### Records for the exercise:

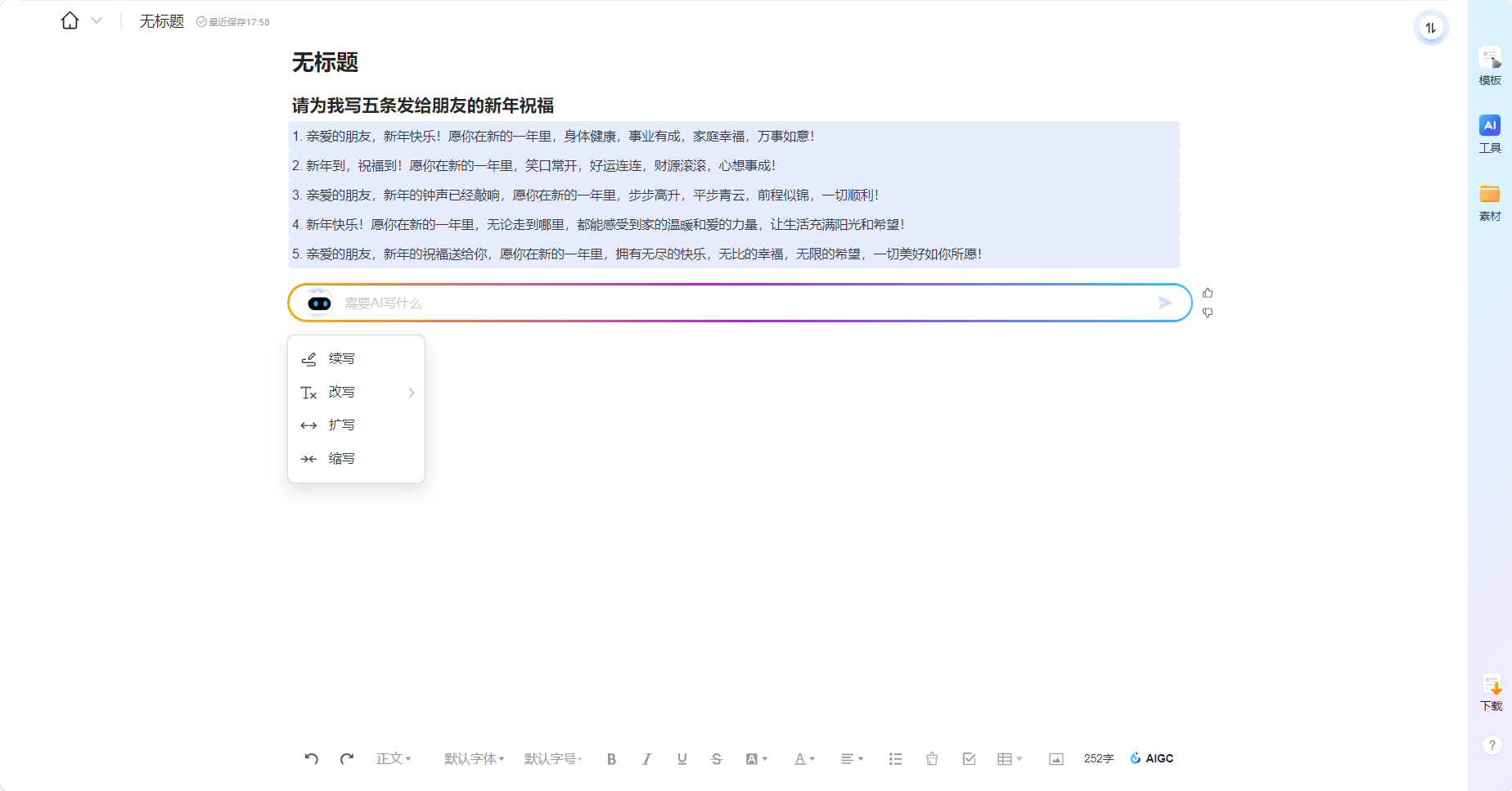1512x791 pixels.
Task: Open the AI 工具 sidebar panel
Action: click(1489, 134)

---

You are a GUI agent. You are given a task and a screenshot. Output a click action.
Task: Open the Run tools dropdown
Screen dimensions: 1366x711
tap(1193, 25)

* * *

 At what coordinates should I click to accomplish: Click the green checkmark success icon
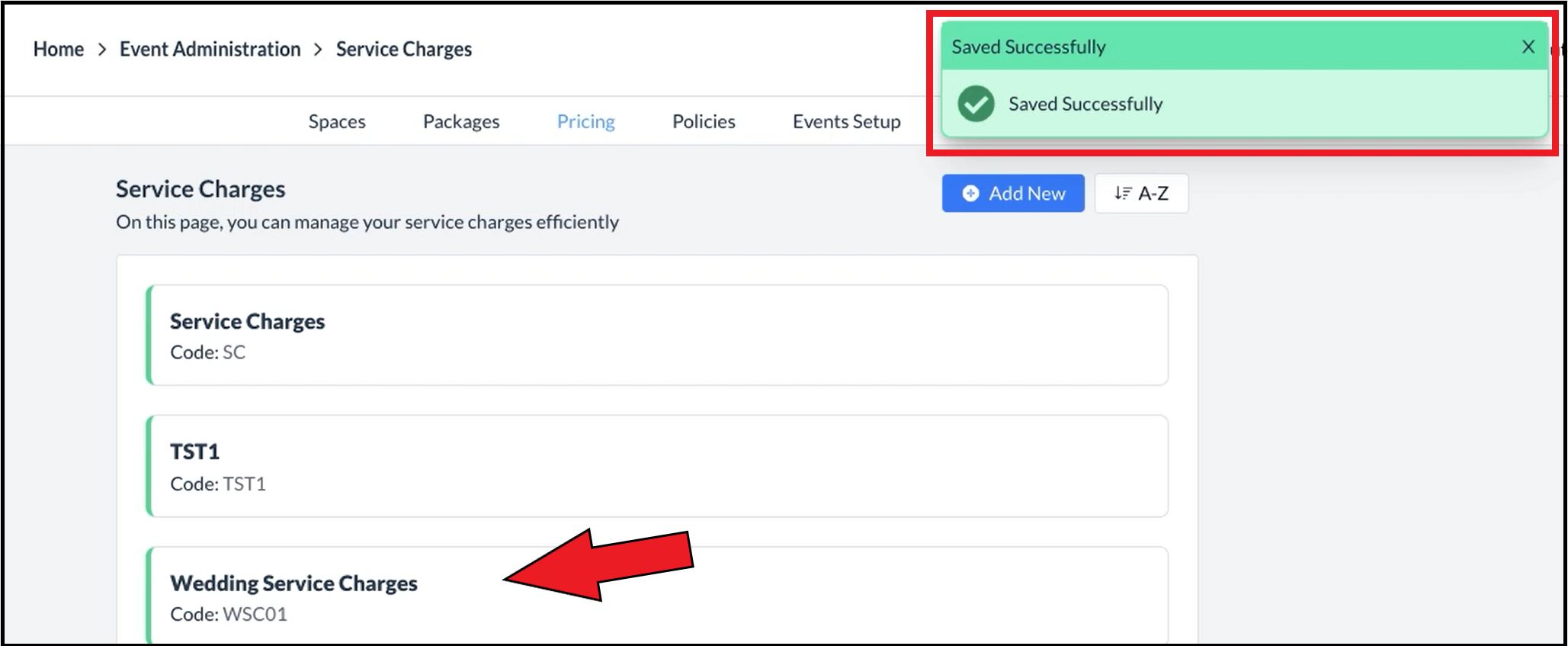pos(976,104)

### Written request:
Can you swap "sidebar" for "side" in the lines starting at the one containing "1512x791 pixels." and ending at the one containing "Action: click(1489, 134)", then give back only those lines, otherwise unchanged and without the pictures?

### Finished answer:
1512x791 pixels.
Task: Open the AI 工具 side panel
Action: click(1489, 134)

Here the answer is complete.